Filed in Bing, Google, PPC Advertising, SEM by Matt McGee on May 22, 2006

Friday’s one-day “SEW Live” workshop in Seattle was a good day overall, from the information presented during the day, to meeting all kinds of people I’ve seen and spoken with on the forums and blogs, and even getting the chance to enjoy dinner with some dear friends I don’t see nearly enough.

As far as the SEM material is concerned, the event began with presentations and Q&A related to….

PPC advertising

MSN AdCenter and Google AdWords spoke, while Yahoo only had a rep in attendance — she wasn’t cleared by the PR folks to present.

I haven’t paid much attention yet to AdCenter, mainly because I’m a Mac user and the AdCenter site / system doesn’t work on a Mac. (D’oh!) At the first break, I spoke with MSN’s Brian Burdick, who told me it should be about six weeks before they have Mac compatibility. So that’s good news. AdCenter sounds interesting, at least in the technology. It’s the first PPC program to offer real “dayparting” — the ability to target ads and bids based on the time of day.

Lexa Pope of Google promised that AdWords would soon roll out its own dayparting tool, though it had a different, Google-esque name. Google Ad Scheduling or something like that. Odd to see Google playing catch-up to MSN….

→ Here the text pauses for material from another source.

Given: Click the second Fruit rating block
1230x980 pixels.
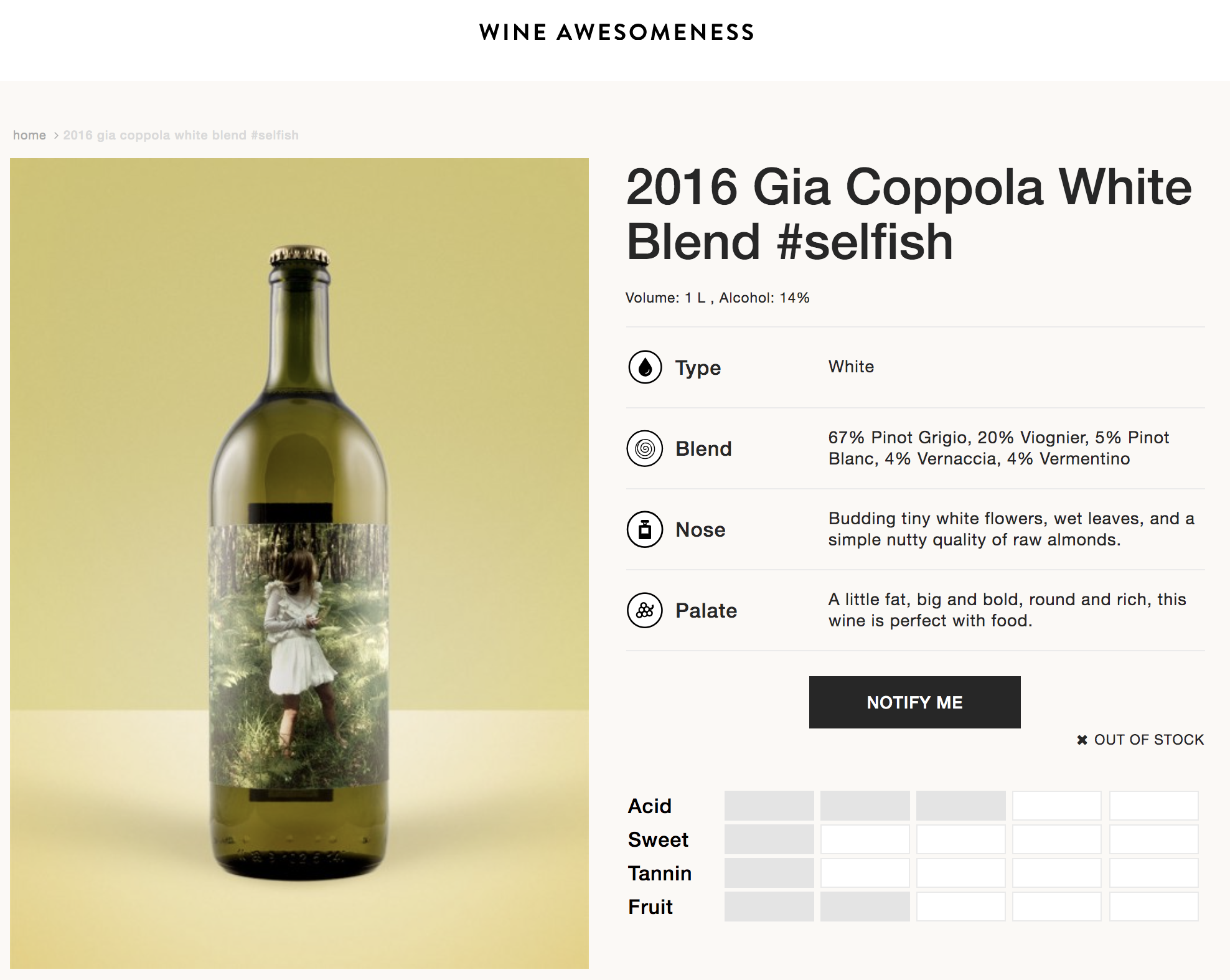Looking at the screenshot, I should pyautogui.click(x=865, y=907).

Pope also shared the the three factors that make up an AdWords’ ad’s “Quality Score”:

  1. Historical click-thru rate
  2. Relevance of keywords to ad text
  3. Quality of the landing page

That last one is a relatively recent addition to the mix. Pope explained that Google wants to ensure a quality user experience for searchers, and that includes rewarding advertisers with good landing pages.

After the PPC session, various SEO/SEM speakers covered a variety of different topics related to SEM — too many speakers and topics to mention, actually. I was nodding my head quite a bit when Cameron Ferroni of Marchex was talking about opportunities in Local Search — something I think is an important part of small business SEM. (Just a day earlier, I’d met with a new client who has no web site and whose main goal is to “stop spending so much money on the yellow pages.”)

A very good Q&A session ended the day (at least for me).

The workshop was well worth the $75 cost, though I was told by a “highly-placed source” that the price is gonna go up for future one-day workshops. The source also promised they’d come back to Seattle again for more SEW Live workshops — the audience questions were the best he’s ever heard at one of these events. Well done, Seattle.